(Word and element pointing entries)
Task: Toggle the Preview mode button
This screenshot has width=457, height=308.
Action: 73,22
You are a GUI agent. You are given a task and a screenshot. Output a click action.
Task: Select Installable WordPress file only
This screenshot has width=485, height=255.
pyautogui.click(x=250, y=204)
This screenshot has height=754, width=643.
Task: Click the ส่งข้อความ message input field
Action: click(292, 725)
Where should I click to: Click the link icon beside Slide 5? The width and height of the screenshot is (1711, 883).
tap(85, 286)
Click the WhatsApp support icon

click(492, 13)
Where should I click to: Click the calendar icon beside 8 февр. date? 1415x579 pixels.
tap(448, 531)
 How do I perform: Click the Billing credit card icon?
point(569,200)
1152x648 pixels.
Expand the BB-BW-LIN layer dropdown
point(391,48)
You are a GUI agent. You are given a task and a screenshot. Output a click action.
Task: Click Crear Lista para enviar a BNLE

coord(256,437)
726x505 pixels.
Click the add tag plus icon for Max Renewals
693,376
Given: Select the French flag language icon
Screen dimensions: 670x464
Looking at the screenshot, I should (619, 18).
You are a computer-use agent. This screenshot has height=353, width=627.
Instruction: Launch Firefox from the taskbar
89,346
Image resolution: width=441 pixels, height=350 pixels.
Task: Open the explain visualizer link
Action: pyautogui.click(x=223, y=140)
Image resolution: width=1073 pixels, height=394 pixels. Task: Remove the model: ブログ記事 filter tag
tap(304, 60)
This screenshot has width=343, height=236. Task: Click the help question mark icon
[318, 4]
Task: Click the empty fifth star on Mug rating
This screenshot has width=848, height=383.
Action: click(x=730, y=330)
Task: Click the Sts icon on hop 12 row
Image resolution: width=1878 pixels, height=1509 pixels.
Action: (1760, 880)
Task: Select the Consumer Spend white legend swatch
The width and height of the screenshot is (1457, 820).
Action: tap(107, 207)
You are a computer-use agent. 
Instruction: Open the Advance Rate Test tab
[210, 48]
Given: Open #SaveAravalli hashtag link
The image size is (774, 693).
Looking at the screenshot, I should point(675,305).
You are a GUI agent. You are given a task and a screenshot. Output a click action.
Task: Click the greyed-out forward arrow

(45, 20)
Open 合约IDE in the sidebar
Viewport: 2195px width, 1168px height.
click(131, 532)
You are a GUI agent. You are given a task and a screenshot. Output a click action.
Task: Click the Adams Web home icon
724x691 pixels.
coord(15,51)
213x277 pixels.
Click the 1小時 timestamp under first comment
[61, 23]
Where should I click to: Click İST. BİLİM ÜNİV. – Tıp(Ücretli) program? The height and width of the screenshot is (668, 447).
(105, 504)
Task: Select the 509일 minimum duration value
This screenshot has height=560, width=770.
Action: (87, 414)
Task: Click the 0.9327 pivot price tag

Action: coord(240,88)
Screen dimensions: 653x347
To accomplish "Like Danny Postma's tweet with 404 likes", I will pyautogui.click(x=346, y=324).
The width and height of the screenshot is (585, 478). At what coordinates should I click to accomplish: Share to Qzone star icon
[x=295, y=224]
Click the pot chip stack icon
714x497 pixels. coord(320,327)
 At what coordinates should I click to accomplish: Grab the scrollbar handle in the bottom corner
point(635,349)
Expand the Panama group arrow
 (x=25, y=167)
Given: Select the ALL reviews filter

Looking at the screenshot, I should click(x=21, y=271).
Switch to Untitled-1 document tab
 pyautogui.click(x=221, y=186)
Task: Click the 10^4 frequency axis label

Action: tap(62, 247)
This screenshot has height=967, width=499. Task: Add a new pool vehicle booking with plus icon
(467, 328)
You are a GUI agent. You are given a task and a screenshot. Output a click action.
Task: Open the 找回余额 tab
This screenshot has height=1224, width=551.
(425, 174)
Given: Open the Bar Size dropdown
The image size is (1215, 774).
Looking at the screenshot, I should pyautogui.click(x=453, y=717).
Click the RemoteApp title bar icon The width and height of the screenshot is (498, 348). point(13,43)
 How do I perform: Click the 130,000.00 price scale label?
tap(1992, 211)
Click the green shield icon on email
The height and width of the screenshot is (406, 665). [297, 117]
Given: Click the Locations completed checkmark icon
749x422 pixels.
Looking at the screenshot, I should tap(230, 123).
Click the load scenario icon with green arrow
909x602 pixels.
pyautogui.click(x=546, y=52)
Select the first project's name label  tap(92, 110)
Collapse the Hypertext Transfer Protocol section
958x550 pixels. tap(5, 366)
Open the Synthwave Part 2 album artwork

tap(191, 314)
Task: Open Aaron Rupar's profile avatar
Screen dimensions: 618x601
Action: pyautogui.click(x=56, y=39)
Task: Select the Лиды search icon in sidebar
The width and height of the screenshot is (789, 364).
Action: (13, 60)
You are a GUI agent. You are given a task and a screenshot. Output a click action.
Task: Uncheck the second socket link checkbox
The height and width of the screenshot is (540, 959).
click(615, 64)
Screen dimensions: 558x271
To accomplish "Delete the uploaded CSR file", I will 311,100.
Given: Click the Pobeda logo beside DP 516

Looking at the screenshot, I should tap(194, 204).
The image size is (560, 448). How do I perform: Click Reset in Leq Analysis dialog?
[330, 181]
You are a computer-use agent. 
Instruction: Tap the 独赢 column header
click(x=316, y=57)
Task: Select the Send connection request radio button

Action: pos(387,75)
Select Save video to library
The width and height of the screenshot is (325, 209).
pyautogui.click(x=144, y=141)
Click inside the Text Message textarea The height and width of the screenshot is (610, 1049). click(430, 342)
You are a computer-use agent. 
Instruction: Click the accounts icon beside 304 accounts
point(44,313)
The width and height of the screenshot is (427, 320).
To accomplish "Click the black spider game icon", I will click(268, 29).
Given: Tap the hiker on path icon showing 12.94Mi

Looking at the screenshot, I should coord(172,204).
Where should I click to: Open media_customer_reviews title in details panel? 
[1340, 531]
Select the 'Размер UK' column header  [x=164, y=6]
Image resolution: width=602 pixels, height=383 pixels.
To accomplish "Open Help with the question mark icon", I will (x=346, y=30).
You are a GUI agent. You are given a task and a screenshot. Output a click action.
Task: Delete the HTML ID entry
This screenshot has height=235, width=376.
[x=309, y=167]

## THE PROBLEM
Recast every line of the records as a numbered list, leaving out the blank lines.

## FINISHED TASK
1. Task: Toggle the Preview mode button
2. This screenshot has width=457, height=308.
3. Action: 73,22
4. You are a GUI agent. You are given a task and a screenshot. Output a click action.
5. Task: Select Installable WordPress file only
6. This screenshot has width=485, height=255.
7. pyautogui.click(x=250, y=204)
8. This screenshot has height=754, width=643.
9. Task: Click the ส่งข้อความ message input field
10. Action: click(292, 725)
11. Where should I click to: Click the link icon beside Slide 5? The width and height of the screenshot is (1711, 883).
12. tap(85, 286)
13. Click the WhatsApp support icon
14. click(492, 13)
15. Where should I click to: Click the calendar icon beside 8 февр. date? 1415x579 pixels.
16. tap(448, 531)
17.  How do I perform: Click the Billing credit card icon?
18. point(569,200)
19. 1152x648 pixels.
20. Expand the BB-BW-LIN layer dropdown
21. point(391,48)
22. You are a GUI agent. You are given a task and a screenshot. Output a click action.
23. Task: Click Crear Lista para enviar a BNLE
24. coord(256,437)
25. 726x505 pixels.
26. Click the add tag plus icon for Max Renewals
27. 693,376
28. Given: Select the French flag language icon
29. Screen dimensions: 670x464
30. Looking at the screenshot, I should (619, 18).
31. You are a computer-use agent. This screenshot has height=353, width=627.
32. Instruction: Launch Firefox from the taskbar
33. 89,346
34. Image resolution: width=441 pixels, height=350 pixels.
35. Task: Open the explain visualizer link
36. Action: pyautogui.click(x=223, y=140)
37. Image resolution: width=1073 pixels, height=394 pixels. Task: Remove the model: ブログ記事 filter tag
38. tap(304, 60)
39. This screenshot has width=343, height=236. Task: Click the help question mark icon
40. [318, 4]
41. Task: Click the empty fifth star on Mug rating
42. This screenshot has width=848, height=383.
43. Action: click(x=730, y=330)
44. Task: Click the Sts icon on hop 12 row
45. Image resolution: width=1878 pixels, height=1509 pixels.
46. Action: (1760, 880)
47. Task: Select the Consumer Spend white legend swatch
48. The width and height of the screenshot is (1457, 820).
49. Action: tap(107, 207)
50. You are a computer-use agent. 
51. Instruction: Open the Advance Rate Test tab
52. [210, 48]
53. Given: Open #SaveAravalli hashtag link
54. The image size is (774, 693).
55. Looking at the screenshot, I should point(675,305).
56. You are a GUI agent. You are given a task and a screenshot. Output a click action.
57. Task: Click the greyed-out forward arrow
58. (45, 20)
59. Open 合约IDE in the sidebar
60. Viewport: 2195px width, 1168px height.
61. click(131, 532)
62. You are a GUI agent. You are given a task and a screenshot. Output a click action.
63. Task: Click the Adams Web home icon
64. 724x691 pixels.
65. coord(15,51)
66. 213x277 pixels.
67. Click the 1小時 timestamp under first comment
68. [61, 23]
69. Where should I click to: Click İST. BİLİM ÜNİV. – Tıp(Ücretli) program? The height and width of the screenshot is (668, 447).
70. (105, 504)
71. Task: Select the 509일 minimum duration value
72. This screenshot has height=560, width=770.
73. Action: (87, 414)
74. Task: Click the 0.9327 pivot price tag
75. Action: coord(240,88)
76. Screen dimensions: 653x347
77. To accomplish "Like Danny Postma's tweet with 404 likes", I will pyautogui.click(x=346, y=324).
78. The width and height of the screenshot is (585, 478). At what coordinates should I click to accomplish: Share to Qzone star icon
79. [x=295, y=224]
80. Click the pot chip stack icon
81. 714x497 pixels. coord(320,327)
82.  At what coordinates should I click to accomplish: Grab the scrollbar handle in the bottom corner
83. point(635,349)
84. Expand the Panama group arrow
85.  (x=25, y=167)
86. Given: Select the ALL reviews filter
87. Looking at the screenshot, I should click(x=21, y=271).
88. Switch to Untitled-1 document tab
89.  pyautogui.click(x=221, y=186)
90. Task: Click the 10^4 frequency axis label
91. Action: tap(62, 247)
92. This screenshot has height=967, width=499. Task: Add a new pool vehicle booking with plus icon
93. (467, 328)
94. You are a GUI agent. You are given a task and a screenshot. Output a click action.
95. Task: Open the 找回余额 tab
96. This screenshot has height=1224, width=551.
97. (425, 174)
98. Given: Open the Bar Size dropdown
99. The image size is (1215, 774).
100. Looking at the screenshot, I should pyautogui.click(x=453, y=717).
101. Click the RemoteApp title bar icon The width and height of the screenshot is (498, 348). point(13,43)
102.  How do I perform: Click the 130,000.00 price scale label?
103. tap(1992, 211)
104. Click the green shield icon on email
105. The height and width of the screenshot is (406, 665). [297, 117]
106. Given: Click the Locations completed checkmark icon
107. 749x422 pixels.
108. Looking at the screenshot, I should tap(230, 123).
109. Click the load scenario icon with green arrow
110. 909x602 pixels.
111. pyautogui.click(x=546, y=52)
112. Select the first project's name label  tap(92, 110)
113. Collapse the Hypertext Transfer Protocol section
114. 958x550 pixels. tap(5, 366)
115. Open the Synthwave Part 2 album artwork
116. tap(191, 314)
117. Task: Open Aaron Rupar's profile avatar
118. Screen dimensions: 618x601
119. Action: pyautogui.click(x=56, y=39)
120. Task: Select the Лиды search icon in sidebar
121. The width and height of the screenshot is (789, 364).
122. Action: (13, 60)
123. You are a GUI agent. You are given a task and a screenshot. Output a click action.
124. Task: Uncheck the second socket link checkbox
125. The height and width of the screenshot is (540, 959).
126. click(615, 64)
127. Screen dimensions: 558x271
128. To accomplish "Delete the uploaded CSR file", I will 311,100.
129. Given: Click the Pobeda logo beside DP 516
130. Looking at the screenshot, I should tap(194, 204).
131. The image size is (560, 448). How do I perform: Click Reset in Leq Analysis dialog?
132. [330, 181]
133. You are a computer-use agent. 
134. Instruction: Tap the 独赢 column header
135. click(x=316, y=57)
136. Task: Select the Send connection request radio button
137. Action: pos(387,75)
138. Select Save video to library
139. The width and height of the screenshot is (325, 209).
140. pyautogui.click(x=144, y=141)
141. Click inside the Text Message textarea The height and width of the screenshot is (610, 1049). click(430, 342)
142. You are a computer-use agent. 
143. Instruction: Click the accounts icon beside 304 accounts
144. point(44,313)
145. The width and height of the screenshot is (427, 320).
146. To accomplish "Click the black spider game icon", I will click(268, 29).
147. Given: Tap the hiker on path icon showing 12.94Mi
148. Looking at the screenshot, I should coord(172,204).
149. Where should I click to: Open media_customer_reviews title in details panel? 
150. [1340, 531]
151. Select the 'Размер UK' column header  [x=164, y=6]
152. Image resolution: width=602 pixels, height=383 pixels.
153. To accomplish "Open Help with the question mark icon", I will (x=346, y=30).
154. You are a GUI agent. You are given a task and a screenshot. Output a click action.
155. Task: Delete the HTML ID entry
156. This screenshot has height=235, width=376.
157. [x=309, y=167]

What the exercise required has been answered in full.